Parks is author of Class Politics: The Movement for a Students Right go Their Own Language and Gravyland: Writing Beyond the Curriculum in the City of Brotherly Love, as well as a textbook, Writing Communities. His work has appeared in College English; Journal of College Composition, and Communication; Literacy in Composition Studies; and Community Literacy Journal. He is founder of New City Community Press; Co-Founder/Board Chair of Syrians for Truth and Justice; Président de l’association Centre Vérité et Justice pour le Moyen-Orient; and Editor of Studies in Writing and Rhetoric as well as Working and Writing for Change, Parlor Press. His current projects include, The Twiza Project, an alliance of Middle East/North African universities focused on human-rights based human rights community partnerships, as well as the book manuscript, Syria, Truth, Justice: The Rhetorical and Material Practices of Human Rights.
Please visit Parks' website to learn more about him or his work.
Last week, Steve Parks, Associate Professor of Writing and Rhetoric at the University of Virginia, delivered the annual Walker Gibson lecture. His talk, titled, “Steps Toward Justice: From Syracuse to Syria" addressed how scholars within English Studies can work toward justice. He described his own experiences with the Westside Residents Coalition, an anti-gentrification campaign in Syracuse, New York and Syrians for Truth and Justice, a human rights organization in Istanbul, Turkey.

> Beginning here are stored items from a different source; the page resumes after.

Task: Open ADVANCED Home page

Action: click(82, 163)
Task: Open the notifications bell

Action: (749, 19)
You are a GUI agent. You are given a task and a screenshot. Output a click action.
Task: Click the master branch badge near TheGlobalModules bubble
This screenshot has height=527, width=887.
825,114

During his visit, Parks met with graduate students in Composition and Rhetoric, offering mentorship, advice, and insight about developing as scholars within the field. Graduate student Ashley Canter says, "Speaking with Steve Parks about his community literacy work was inspiring! He had valuable and guiding insights for those of us who are interested in being involved in that work." Later, during a meet and greet session, Parks chatted with PhD students Jenny Krichevsky and Kyle Piscioniere about New City Community Press, a community publishing company that he founded and directs.

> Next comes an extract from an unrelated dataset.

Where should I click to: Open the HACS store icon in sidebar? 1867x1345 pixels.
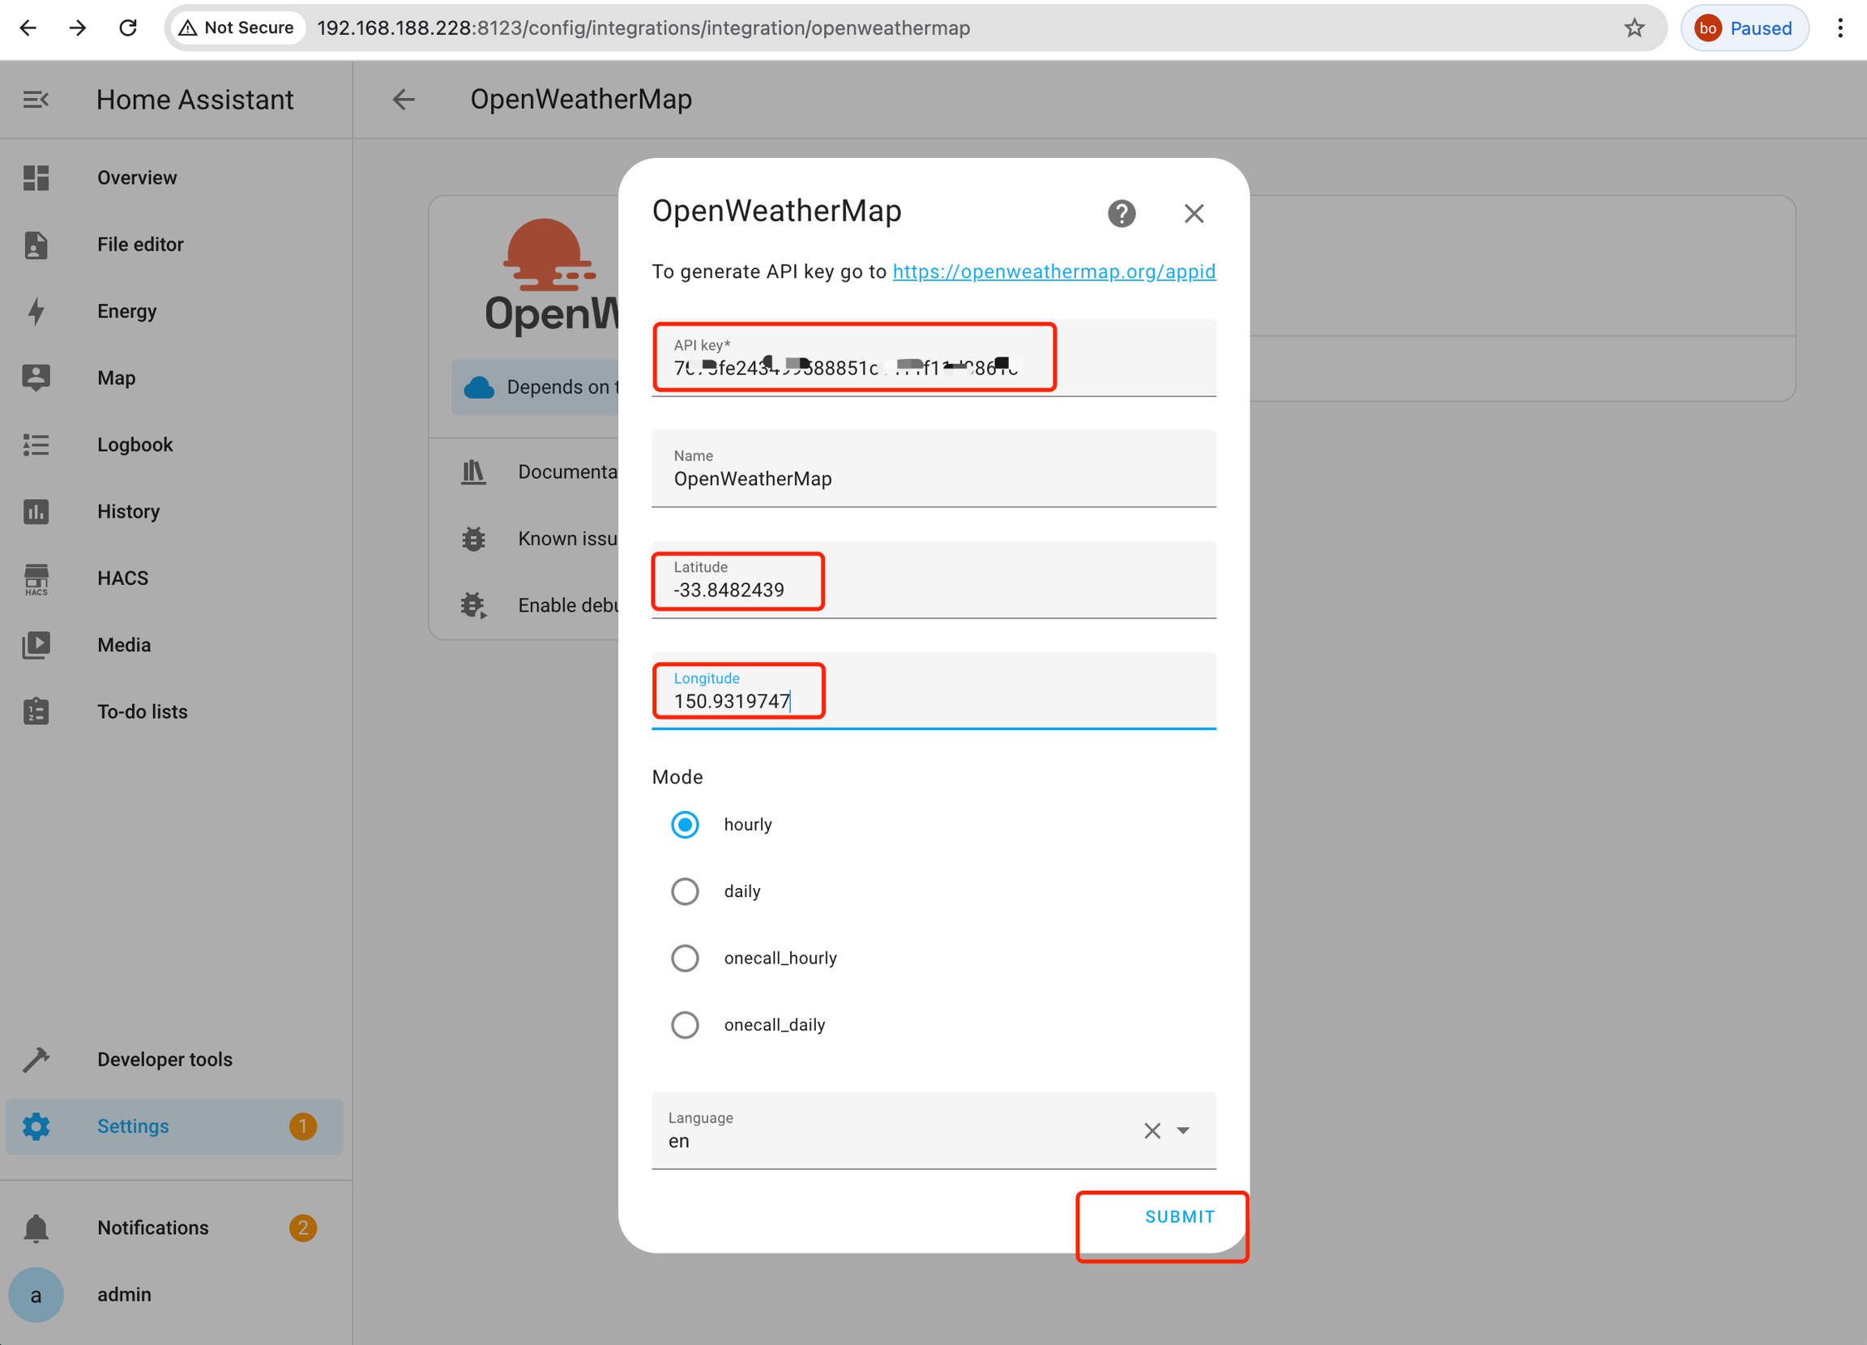point(36,579)
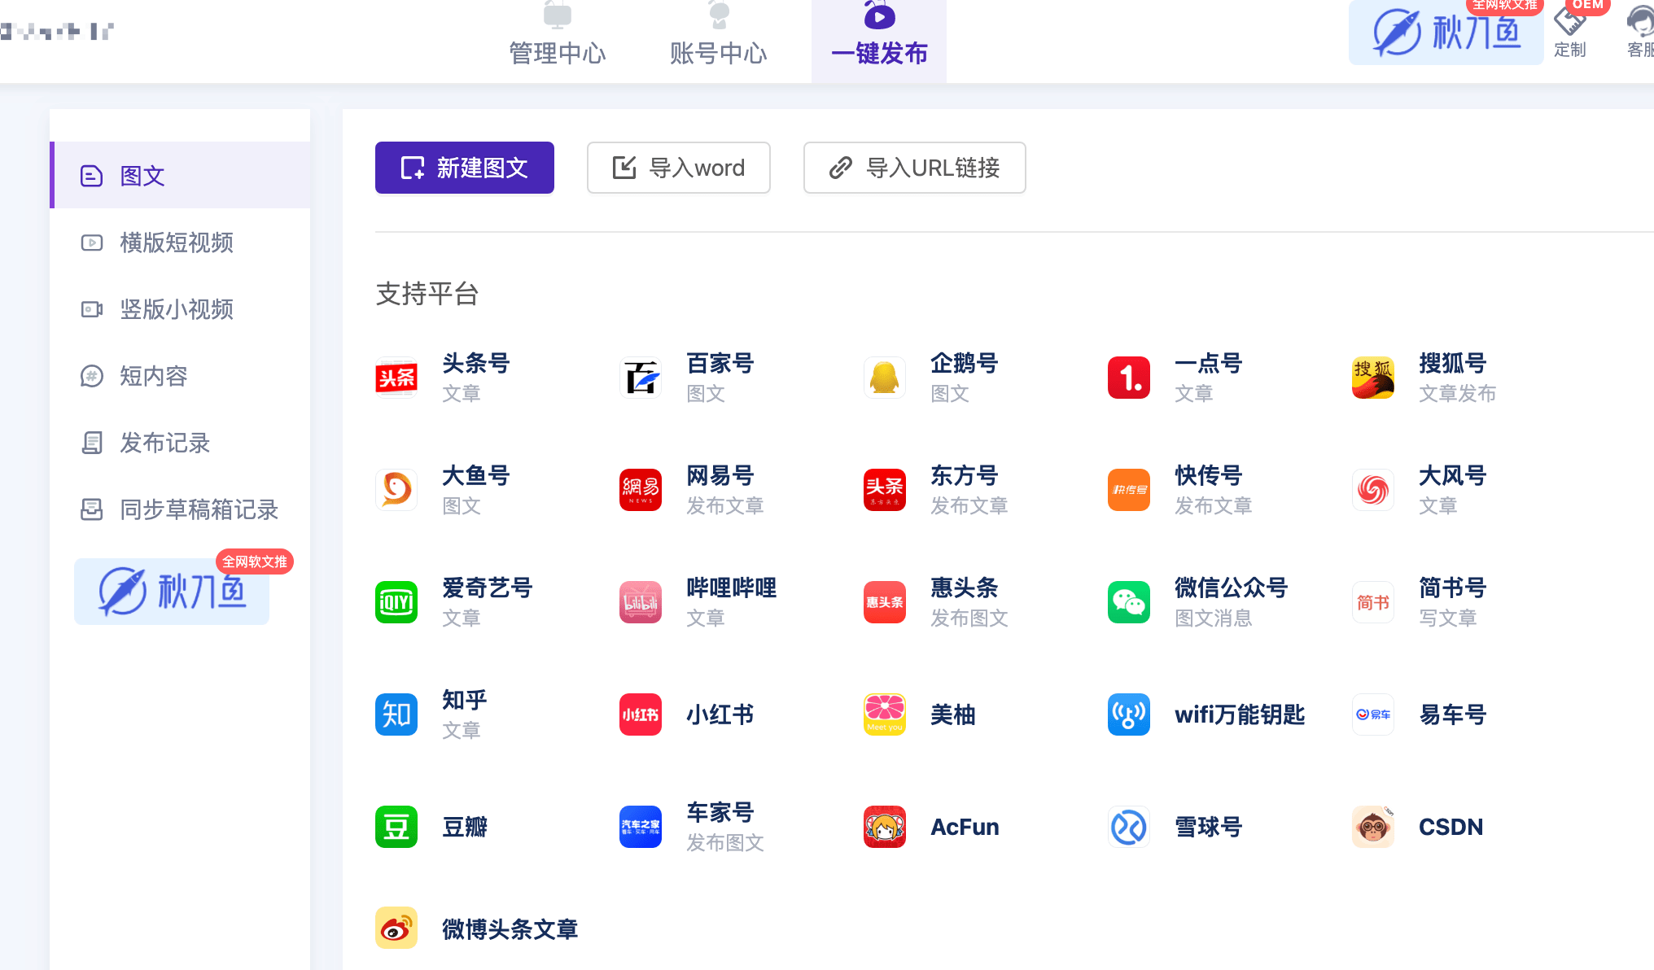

Before Parks's lecture, Canter was recognized as this year's winner of the Walker Gibson Prize. The Walker Gibson Prize is awarded annually to the best graduate student essay on a topic in composition and rhetoric written in an English Department seminar during the preceding year. She received the prize for her paper, “Affect and Hope: Tracing and Subverting a Neoliberal Rhetoric of Personal Responsibility," which was composed in professor Donna LeCourt's course, Political Economy and Writing, in Spring 2018.